Nasza Loteria SR - pasek na kartach artykułów

Podróżny dostał mandat, choć kupił e-bilet

Marcin Bereszczyński
E-bilet miał służyć podróżnym, lecz naraża na mandat
E-bilet miał służyć podróżnym, lecz naraża na mandat Grzegorz Gałasiński
Łodzianin Daniel Siwak, autor bloga komunikacjazbiorowa.pl, przekonał się, że podróż komunikacją zbiorową może być frustrująca. Konduktor wypisał mu w pociągu mandat 240 zł, chociaż kilka godzin wcześniej przelał na konto Przewozów Regionalnych prawie 30 zł za bilet internetowy. Usługę e-bilet wprowadzono od 18 czerwca, aby nie drukować biletów. Wystarczy wyświetlić bilet na ekranie smartfona, netbooka, tabletu, laptopa czy komórki. Okazało się, że system nie działa.

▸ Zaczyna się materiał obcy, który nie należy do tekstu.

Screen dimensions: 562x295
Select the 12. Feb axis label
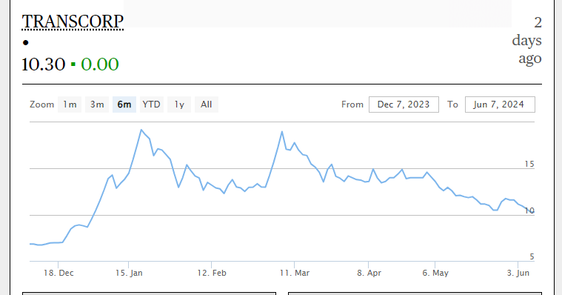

- Dopadł mnie technologiczny pech połączony z brakiem zasięgu internetu podczas kontroli biletów - wspomina Daniel Siwak. - Wydawało mi się, że w sytuacji awaryjnej można odejść od sztywnych procedur. Chciałem być fair i udowodnić, że nie jadę na gapę, bo mam bilet. A jednak dostałem mandat.

Daniel Siwak wracał z Warszawy do Łodzi pociągiem Przewozów Regionalnych, bo odpowiadała mu godzina odjazdu. Atutem była też możliwość zakupu biletu przez internet. Nie chciał tracić czasu w kolejkach do kas na dworcu.

Łodzianin w kilka minut kupił bilet przez internet. Nie miał do dyspozycji drukarki, ale przecież nie musiał nic drukować. E-bilet może być w formacie PDF lub HTML. Chciał pobrać taki bilet na telefon, ale ta opcja nie zadziałała. Pojawił się błąd pobierania. Chciał zapisać numer biletu na kartce, ale zreflektował się, że konduktor może mu nie uwierzyć. Postanowił zrobić telefonem zdjęcie e-biletu, aby udowodnić, że go kupił. Na zdjęciu był widoczny numer seryjny biletu, trasa i dane z numerem dowodu osobistego.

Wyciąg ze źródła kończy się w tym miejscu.